Das Jüdische Museum Wien zeigt Kunstwerke eines jüdischen Sammlers und behauptet, dass jüdische Sammler schon immer die neuesten Kunstströmungen gefördert haben. Warum sind Juden und jüdische Museen darin besser als Nichtjuden und nichtjüdische Museen?

Mäzenas

  • Ich weiß nicht, ob sie darin besser sind. Und ich bin nicht sicher, ob es in der Ausstellung in Wien wirklich darum geht.
    Ein 42 jähriger Hedgefonds Banker investiert seit 5 Jahren sein Geld in Kunst, hat dafür ein Computerprogramm (zum “Auswerfen” der Künstler mit Wertsteigerungspotential) entwickelt und einen “Kunsthistoriker” engagiert, weil er selbst (nach eigenem Bekunden) keine Ahnung von Kunst hat.
    Er sammelt (nach eigenem Bekunden) nicht, was ihm gefällt, sondern, was an Wert gewinnt, wie Aktien. Emotionen überlässt er, sagt er, seiner Frau…

    Die Zeitung “Standard”, die offenbar versucht, sich als Boulevardmedium zu positionieren, gibt diesen offenherzigen Bekenntnissen eine ganze Seite Raum, aber seltsamerweise nicht in kritischer Absicht, sondern ganz begeistert von der Aussicht aus dem Büro des Sammlers im “Galaxy Tower”.
    Das Jüdische Museum Wien stellt jetzt diese Sammlung aus, kuratiert von dem Einkäufer des Sammlers (also wohl eher nicht mit kritischer Distanz) und sorgt mit öffentlichem Geld dafür, dass der Wert der privaten Sammlung noch a bissel steigt. Ein echtes public-private-partnership Projekt also.

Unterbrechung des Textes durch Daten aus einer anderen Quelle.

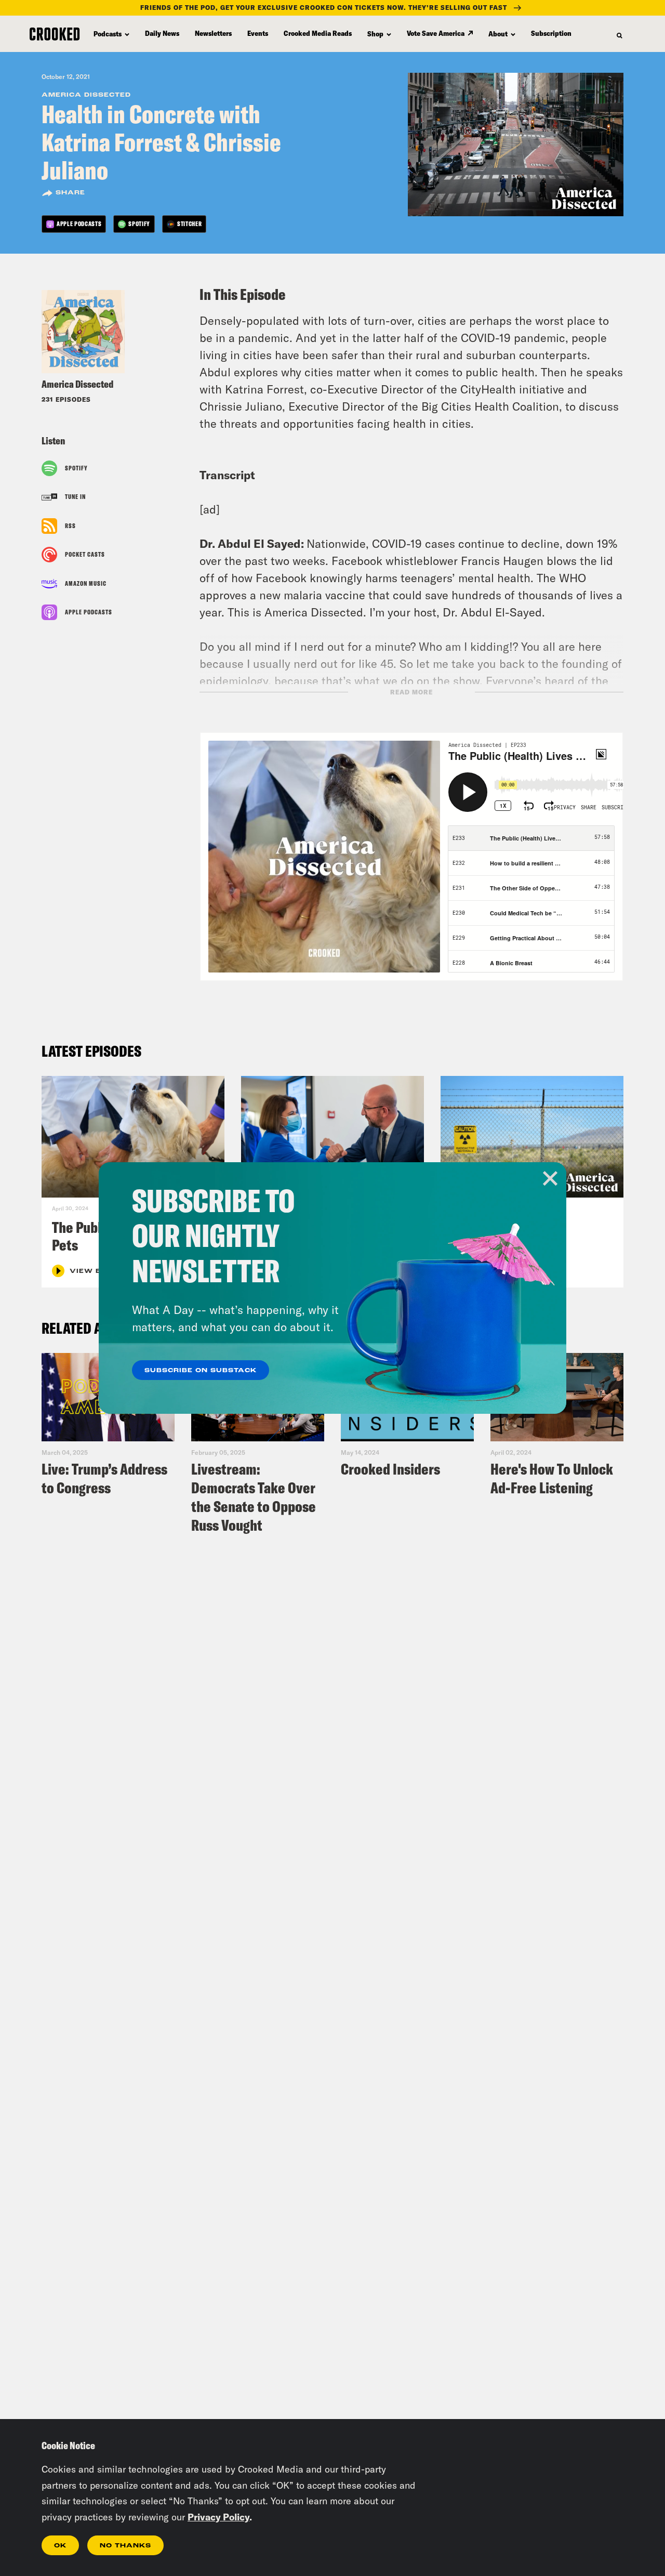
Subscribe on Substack (200, 1371)
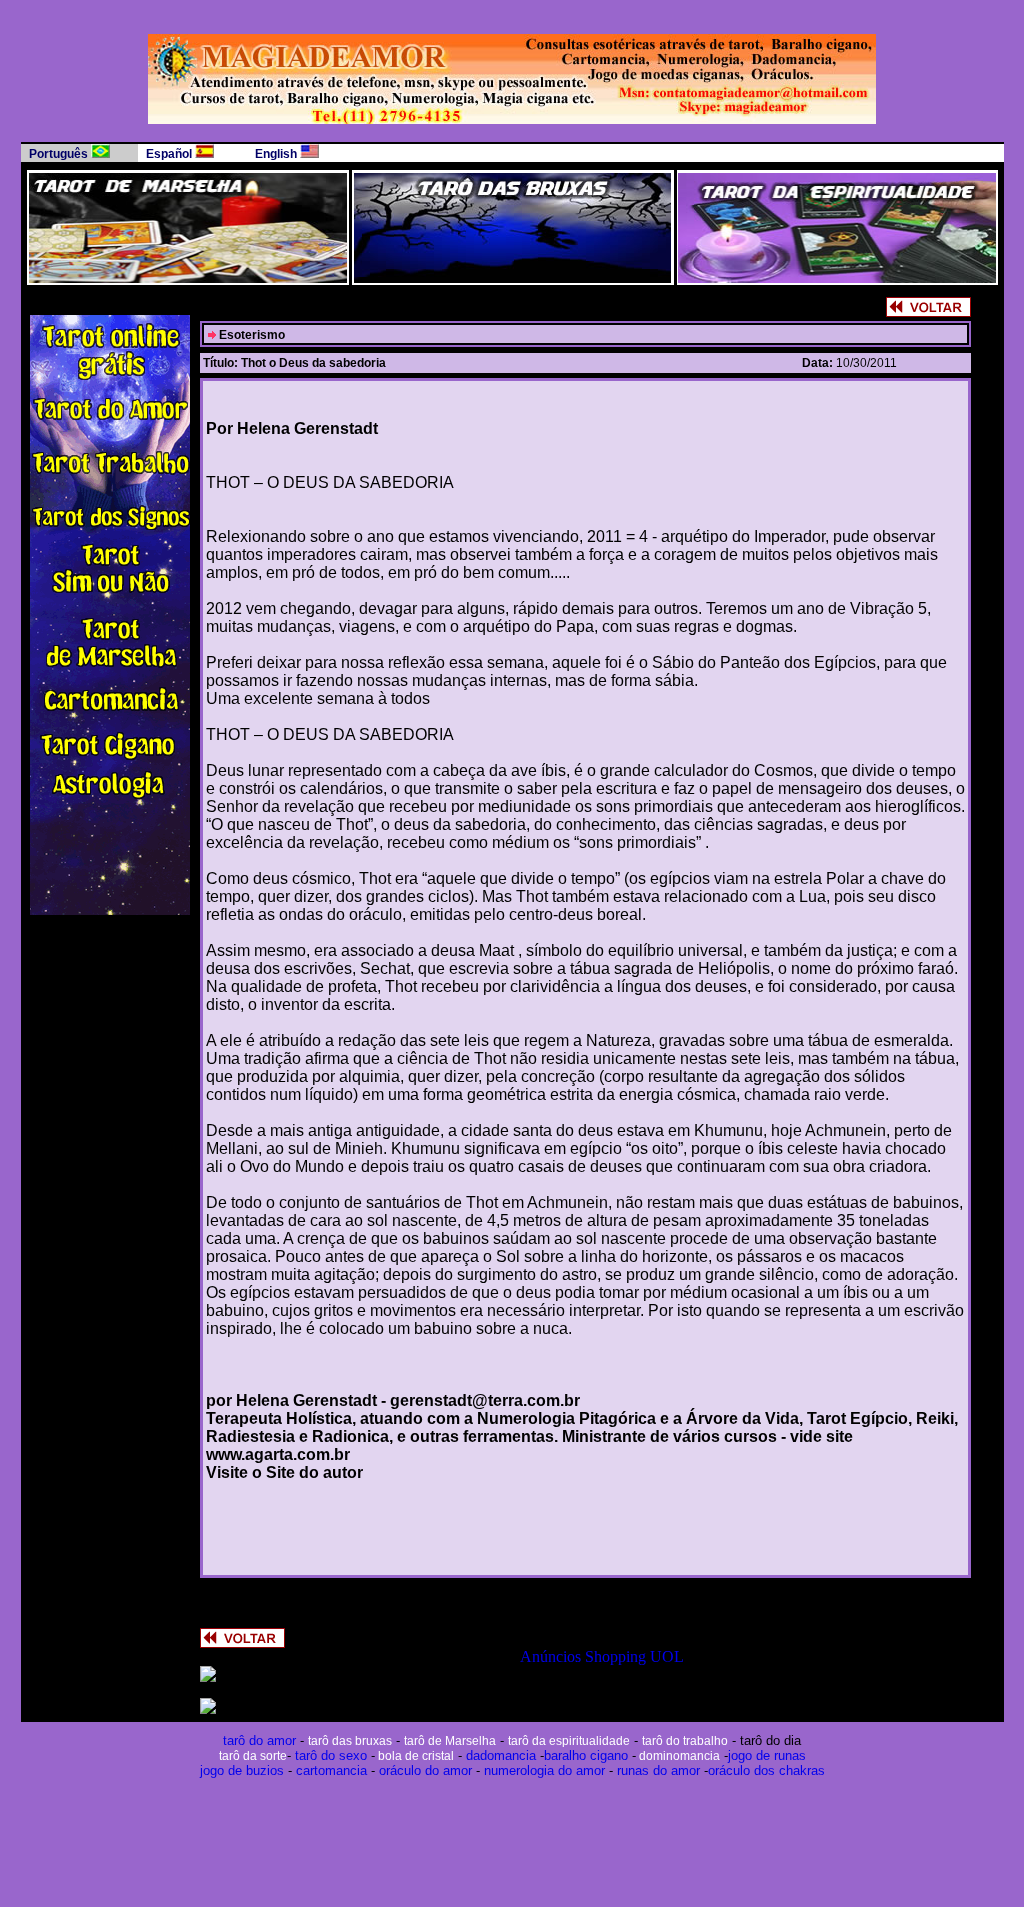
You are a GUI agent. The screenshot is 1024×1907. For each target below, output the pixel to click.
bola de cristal (414, 1756)
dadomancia (501, 1755)
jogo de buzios (242, 1770)
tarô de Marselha (450, 1741)
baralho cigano (586, 1755)
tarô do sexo (331, 1755)
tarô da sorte (253, 1756)
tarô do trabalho (685, 1741)
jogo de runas (767, 1755)
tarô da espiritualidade (569, 1741)
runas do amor (656, 1770)
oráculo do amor (425, 1770)
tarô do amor (259, 1740)
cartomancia (331, 1770)
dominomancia (678, 1756)
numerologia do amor (544, 1770)
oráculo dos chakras (766, 1770)
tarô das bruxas (350, 1741)
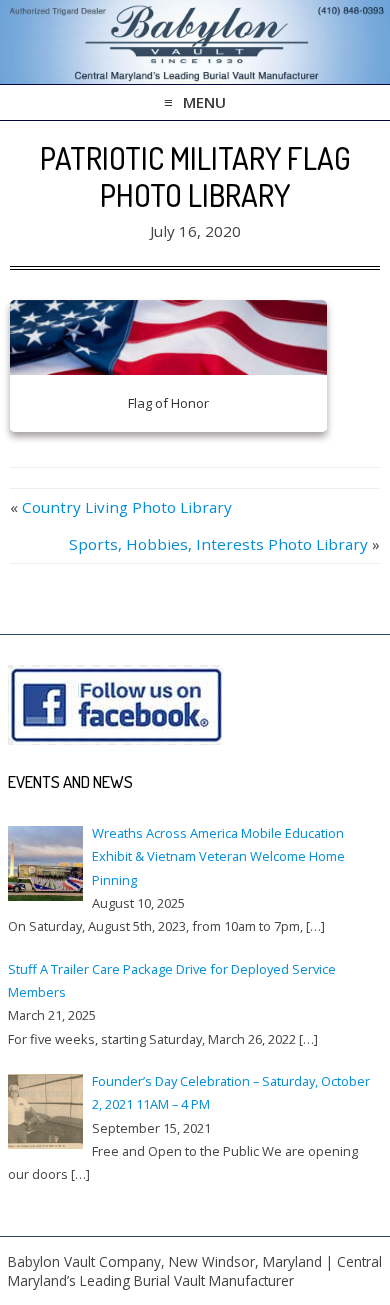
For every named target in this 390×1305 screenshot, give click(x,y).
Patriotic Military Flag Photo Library (195, 176)
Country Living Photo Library (127, 507)
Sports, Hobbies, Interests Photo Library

    Begründung des Museums: da sieht man, wie tabubrechend und innovativ jüdische Sammler sind (im Gegensatz zu anderen).
    Inhalt der Ausstellung: irgendwelche Kunst von irgendwelchen zeitgenössischen – meist nichtjüdischen – Künstlern, die irgendwelche Tabus brechen und irgendwelche Grenzen zwischen Ländern, Kulturen, Generationen, oder sonstwas überschreiten. (Das machen international bekannte Künstler aber meistens…)
    Werbetrick: zu der Sammlung gehören auch Fotos des britischen Fotografen Leigh Ledare, der die Muschi seiner Mutter Tina Peterson fotografiert. Diese Bilder werden mit einem Vorhang abgehängt, hinter den nur Menschen ab 18 schauen dürfen. Wahrscheinlich kommt jetzt bald ganz Wien angerannt, um die Inzest-Fotos von Leigh Ledare anzuschauen. Ein großer Erfolg!
    Frage: Bringt uns das dem Verständnis und der Diskussion jüdischer Geschichte, Kultur, Tradition, Politik, Religion irgendwie näher?
    Antwort: Klar! Juden sind geschäftstüchtig und schlau, machen mit jedem Skandal und öffentlichem Geld Profit, beuten die Gefühle unschuldiger Nicht-Juden aus, denken kalt und emotionslos nur ans Geld, sind Banausen wenn es wirklich um echte Werte geht, sind zynische Ausbeuter von allem und jedem.
    Nun, das sind “nichtjüdische” Sammler, Boulevardmedien, Politiker und Börsenhändler (und viele andere Leute) wie wir wissen häufig auch. Aber im Jüdischen Museum Wien erfahren wir nun, dass die Antisemiten doch “eigentlich Recht” haben. Das ist mal wenigstens originell.